[Records drawn from a dataset]
━━━━━━━━━━━━━━━━━━━━

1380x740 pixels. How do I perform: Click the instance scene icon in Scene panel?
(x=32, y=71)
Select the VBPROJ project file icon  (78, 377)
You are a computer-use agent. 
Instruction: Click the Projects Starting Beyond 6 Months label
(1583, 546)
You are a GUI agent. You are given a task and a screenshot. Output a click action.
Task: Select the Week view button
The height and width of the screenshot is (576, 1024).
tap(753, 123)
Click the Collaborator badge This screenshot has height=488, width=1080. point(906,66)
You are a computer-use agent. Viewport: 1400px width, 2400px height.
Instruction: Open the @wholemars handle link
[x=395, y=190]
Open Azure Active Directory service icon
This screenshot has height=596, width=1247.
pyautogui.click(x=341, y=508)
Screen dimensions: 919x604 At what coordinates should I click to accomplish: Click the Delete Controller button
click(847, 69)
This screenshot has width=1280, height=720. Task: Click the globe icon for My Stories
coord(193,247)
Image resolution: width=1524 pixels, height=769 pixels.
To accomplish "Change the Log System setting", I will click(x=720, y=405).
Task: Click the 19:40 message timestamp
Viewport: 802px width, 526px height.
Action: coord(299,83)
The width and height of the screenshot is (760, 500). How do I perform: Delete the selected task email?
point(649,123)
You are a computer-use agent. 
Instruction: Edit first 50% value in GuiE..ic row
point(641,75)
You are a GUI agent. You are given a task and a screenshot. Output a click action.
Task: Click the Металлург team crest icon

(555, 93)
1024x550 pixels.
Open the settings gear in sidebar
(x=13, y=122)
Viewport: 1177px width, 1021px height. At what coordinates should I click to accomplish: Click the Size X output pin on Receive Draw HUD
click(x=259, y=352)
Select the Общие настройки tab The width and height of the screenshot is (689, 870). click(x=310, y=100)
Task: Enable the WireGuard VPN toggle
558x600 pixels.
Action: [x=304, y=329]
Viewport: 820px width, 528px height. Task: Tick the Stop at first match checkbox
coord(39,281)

━━━━━━━━━━━━━━━━━━━━

**Exercise details**. An exact copy of the lines above, from the one containing "Select the VBPROJ" through the one containing "Open Azure Active Directory service icon", is the whole of the answer.

**Answer to the exercise**.
Select the VBPROJ project file icon  (78, 377)
You are a computer-use agent. 
Instruction: Click the Projects Starting Beyond 6 Months label
(1583, 546)
You are a GUI agent. You are given a task and a screenshot. Output a click action.
Task: Select the Week view button
The height and width of the screenshot is (576, 1024).
tap(753, 123)
Click the Collaborator badge This screenshot has height=488, width=1080. point(906,66)
You are a computer-use agent. Viewport: 1400px width, 2400px height.
Instruction: Open the @wholemars handle link
[x=395, y=190]
Open Azure Active Directory service icon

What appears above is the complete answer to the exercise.